Wave assembly (atomic per-PR commits, bisect-friendly):

Test Coverage

Wave-specific test surface (all green):

NEW TESTS (35 cases across 4 files)
[+] test/resolver-merge.test.ts                     (#798)  8 cases
  ├── findAllResolverFiles: empty / RESOLVER-only / AGENTS-only / both
  └── checkResolvable merge: thin+rich layout / dedup / AGENTS-alone

[+] test/doctor.test.ts                             (#376)  +1 IRON-RULE case
  └── source pin: contains 'gbrain extract all', NOT 'link-extract' / 'timeline-extract'

[+] test/repo-root.test.ts                          (#128) +8 D3+D5 cases
  ├── Tier-0 GBRAIN_SKILLS_DIR: valid / invalid-falls-through / wins-over-OPENCLAW
  ├── autoDetectSkillsDirReadOnly: install-path walk / no-drift on success / isGbrainRepoRoot gate
  ├── AUTO_DETECT_HINT updates: tier-0 + read-only variants
  └── D5 regression guard: shared autoDetectSkillsDir MUST NOT install-path-fallback

[+] test/check-resolvable-cli.test.ts               (D6)   +1 codex-caught regression case
  └── --fix subprocess from empty cwd refuses install-path with clear stderr

UPDATED EXISTING (1 file)
[~] test/check-resolvable-cli.test.ts                       REGRESSION-GATE updated
  └── empty-cwd no_skills_dir → install_path fallback (intentional v0.31.7 behavior change)

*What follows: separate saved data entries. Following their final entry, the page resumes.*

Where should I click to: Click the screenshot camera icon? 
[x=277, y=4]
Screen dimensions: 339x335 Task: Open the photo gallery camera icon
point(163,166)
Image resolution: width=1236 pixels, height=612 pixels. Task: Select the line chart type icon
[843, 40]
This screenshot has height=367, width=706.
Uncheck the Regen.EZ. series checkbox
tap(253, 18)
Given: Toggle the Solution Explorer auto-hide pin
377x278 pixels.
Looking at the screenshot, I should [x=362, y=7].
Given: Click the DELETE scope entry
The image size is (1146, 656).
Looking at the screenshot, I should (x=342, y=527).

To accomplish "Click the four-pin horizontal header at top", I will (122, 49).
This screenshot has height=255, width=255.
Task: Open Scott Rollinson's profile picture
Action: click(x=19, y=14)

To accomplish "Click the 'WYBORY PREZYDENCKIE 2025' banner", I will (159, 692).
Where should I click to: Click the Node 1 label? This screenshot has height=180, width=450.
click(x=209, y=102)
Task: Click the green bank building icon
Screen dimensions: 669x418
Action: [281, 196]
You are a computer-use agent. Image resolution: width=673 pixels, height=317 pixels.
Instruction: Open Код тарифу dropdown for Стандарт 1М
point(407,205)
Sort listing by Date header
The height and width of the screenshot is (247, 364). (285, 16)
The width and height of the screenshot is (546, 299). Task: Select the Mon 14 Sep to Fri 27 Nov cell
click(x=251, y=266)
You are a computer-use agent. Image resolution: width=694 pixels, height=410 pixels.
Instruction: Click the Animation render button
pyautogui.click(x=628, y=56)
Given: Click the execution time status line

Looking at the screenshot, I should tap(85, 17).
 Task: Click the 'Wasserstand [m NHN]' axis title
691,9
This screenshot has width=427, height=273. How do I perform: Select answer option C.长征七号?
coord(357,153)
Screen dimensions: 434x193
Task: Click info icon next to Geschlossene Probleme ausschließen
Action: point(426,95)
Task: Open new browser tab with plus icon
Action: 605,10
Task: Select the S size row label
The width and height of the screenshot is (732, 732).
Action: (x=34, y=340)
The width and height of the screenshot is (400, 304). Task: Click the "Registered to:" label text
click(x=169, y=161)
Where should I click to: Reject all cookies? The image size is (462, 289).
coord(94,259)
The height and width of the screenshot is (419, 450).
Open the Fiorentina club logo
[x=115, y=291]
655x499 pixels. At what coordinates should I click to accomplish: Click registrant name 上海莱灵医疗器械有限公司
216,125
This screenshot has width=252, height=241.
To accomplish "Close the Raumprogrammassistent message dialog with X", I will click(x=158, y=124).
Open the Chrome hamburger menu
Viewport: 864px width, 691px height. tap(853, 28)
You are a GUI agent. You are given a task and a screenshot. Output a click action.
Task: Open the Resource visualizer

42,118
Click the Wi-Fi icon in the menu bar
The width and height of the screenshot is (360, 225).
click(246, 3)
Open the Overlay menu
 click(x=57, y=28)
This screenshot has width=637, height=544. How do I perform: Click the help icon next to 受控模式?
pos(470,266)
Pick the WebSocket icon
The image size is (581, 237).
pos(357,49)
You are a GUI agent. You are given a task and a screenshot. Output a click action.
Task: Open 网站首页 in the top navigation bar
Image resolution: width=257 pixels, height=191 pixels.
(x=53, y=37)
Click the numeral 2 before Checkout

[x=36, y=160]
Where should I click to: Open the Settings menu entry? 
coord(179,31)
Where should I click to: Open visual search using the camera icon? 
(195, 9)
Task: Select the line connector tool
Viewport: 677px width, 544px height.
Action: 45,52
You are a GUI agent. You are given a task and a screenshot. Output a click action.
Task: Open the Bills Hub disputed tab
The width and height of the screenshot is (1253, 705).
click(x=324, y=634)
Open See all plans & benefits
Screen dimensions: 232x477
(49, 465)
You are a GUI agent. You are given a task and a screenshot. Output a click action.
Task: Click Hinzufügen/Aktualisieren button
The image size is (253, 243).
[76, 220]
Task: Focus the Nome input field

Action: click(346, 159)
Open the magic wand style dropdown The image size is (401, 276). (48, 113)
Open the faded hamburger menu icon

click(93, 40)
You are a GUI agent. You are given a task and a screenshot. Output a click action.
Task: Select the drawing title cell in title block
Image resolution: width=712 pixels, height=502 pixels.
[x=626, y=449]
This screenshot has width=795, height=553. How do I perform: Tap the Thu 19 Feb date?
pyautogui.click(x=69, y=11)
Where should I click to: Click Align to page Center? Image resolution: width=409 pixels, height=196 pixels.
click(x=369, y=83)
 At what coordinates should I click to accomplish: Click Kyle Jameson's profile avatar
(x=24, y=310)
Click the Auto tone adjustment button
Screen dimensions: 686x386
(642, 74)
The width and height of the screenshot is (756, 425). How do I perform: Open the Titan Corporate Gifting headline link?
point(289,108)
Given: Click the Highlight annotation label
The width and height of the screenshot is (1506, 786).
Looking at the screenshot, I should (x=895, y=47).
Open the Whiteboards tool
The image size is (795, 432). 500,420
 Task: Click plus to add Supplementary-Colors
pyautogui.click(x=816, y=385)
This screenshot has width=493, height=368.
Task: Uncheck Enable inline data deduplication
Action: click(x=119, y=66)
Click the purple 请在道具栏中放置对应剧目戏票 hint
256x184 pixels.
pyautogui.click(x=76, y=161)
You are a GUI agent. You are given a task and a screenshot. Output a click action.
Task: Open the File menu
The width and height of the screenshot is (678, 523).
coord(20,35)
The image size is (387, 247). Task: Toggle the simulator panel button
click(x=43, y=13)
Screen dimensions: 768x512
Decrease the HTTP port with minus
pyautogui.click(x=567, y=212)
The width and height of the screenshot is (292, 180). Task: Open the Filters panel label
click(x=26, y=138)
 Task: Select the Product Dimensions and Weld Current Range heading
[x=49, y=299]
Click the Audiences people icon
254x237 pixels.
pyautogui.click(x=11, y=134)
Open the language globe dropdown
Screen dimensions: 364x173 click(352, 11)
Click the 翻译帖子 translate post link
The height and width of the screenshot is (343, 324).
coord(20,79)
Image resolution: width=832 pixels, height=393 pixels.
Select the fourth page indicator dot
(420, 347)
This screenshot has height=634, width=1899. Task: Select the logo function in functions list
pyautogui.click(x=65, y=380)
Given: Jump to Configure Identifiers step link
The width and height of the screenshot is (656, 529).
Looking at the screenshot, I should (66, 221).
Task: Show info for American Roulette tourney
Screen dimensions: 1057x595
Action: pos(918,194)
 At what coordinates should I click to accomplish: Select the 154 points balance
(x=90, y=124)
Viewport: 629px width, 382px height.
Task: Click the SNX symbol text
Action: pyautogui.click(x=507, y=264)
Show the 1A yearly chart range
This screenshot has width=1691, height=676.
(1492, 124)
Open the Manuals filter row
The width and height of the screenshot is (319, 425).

Coverage gate: PASS. All new code paths have tests including the D5 + D6 regression guards that pin the read-path/write-path split against future regressions.

Tests: 4987 unit pass / 0 wave-introduced fail / 0 skip (re-run on second /ship).

Pre-Landing Review

Reviewed via /plan-eng-review with codex outside-voice during planning. Six user decisions locked across the lifecycle:

  • D1 (CEO) — Approach C: 5-PR wave (vs 1-PR or 4-PR alternatives)
  • D2 (Eng) — Live gbrain check-resolvable gate required after fix: sync RESOLVER.md triggers with v0.25.1 skill frontmatter #788 cherry-pick
  • D3 (Eng) — Expand fix: doctor resolves skills/ from install path when run outside repo #128 tests to 8 cases covering precedence + gate edges
  • D4 (Eng) — Run codex outside-voice review (caught a HIGH that the plan missed)
  • D5 (Eng + outside voice) — Read-path-only adaptation: new autoDetectSkillsDirReadOnly instead of mutating shared autoDetectSkillsDir
  • D6 (Ship adversarial) — Caught the --fix write-path leak before merge: gbrain doctor --fix and gbrain check-resolvable --fix were using the read-only resolver but actually WRITING to SKILL.md files. Without this gate, running cd ~ && gbrain doctor --fix would have silently rewritten the bundled gbrain repo. Both commands now refuse --fix when the source is install_path and tell the user how to use explicit overrides. Plus a routing-eval consistency fix (was reading single resolver file while check-resolvable does multi-file merge). Pinned by a regression test that spawns a real subprocess from an empty cwd.

Adversarial Review

  • Codex outside-voice ran during /plan-ceo-review on the original plan (caught D5 — shared-resolver write-path regression risk).
  • Codex adversarial ran during /ship Step 11 on the merged-state diff (caught D6 — --fix write-path leak in the read-path callers, plus routing-eval consistency).
  • Both findings became fixed bugs with regression tests rather than known footguns. Codex earned its keep twice.

Live Verification

Live gbrain check-resolvable against the assembled skills/ dir: 39/39 reachable, 0 unreachable, 0 overlaps, 0 gaps, ok=true. D2 gate confirmed both post-merge of v0.31.2 + v0.31.3 AND on second /ship invocation.

Test plan

  • All unit tests pass (4987 pass, 1 pre-existing environmental flake unrelated to wave)
  • Typecheck clean
  • Live check-resolvable gate: 39/39 reachable
  • Direct E2E openclaw-reference-compat.test.ts: 8/8 pass (resolver multi-file merge end-to-end)
  • Manual smoke: cd /tmp && gbrain check-resolvable --fix correctly refuses with install-path message
  • Manual smoke: cd /tmp && gbrain check-resolvable correctly resolves via install-path fallback (read-only)

Plan Completion

Plan locked in CEO + Eng review with all 11 review sections. 0 critical gaps. 0 unresolved decisions. CEO + ENG + ADVERSARIAL CLEARED — ready to merge.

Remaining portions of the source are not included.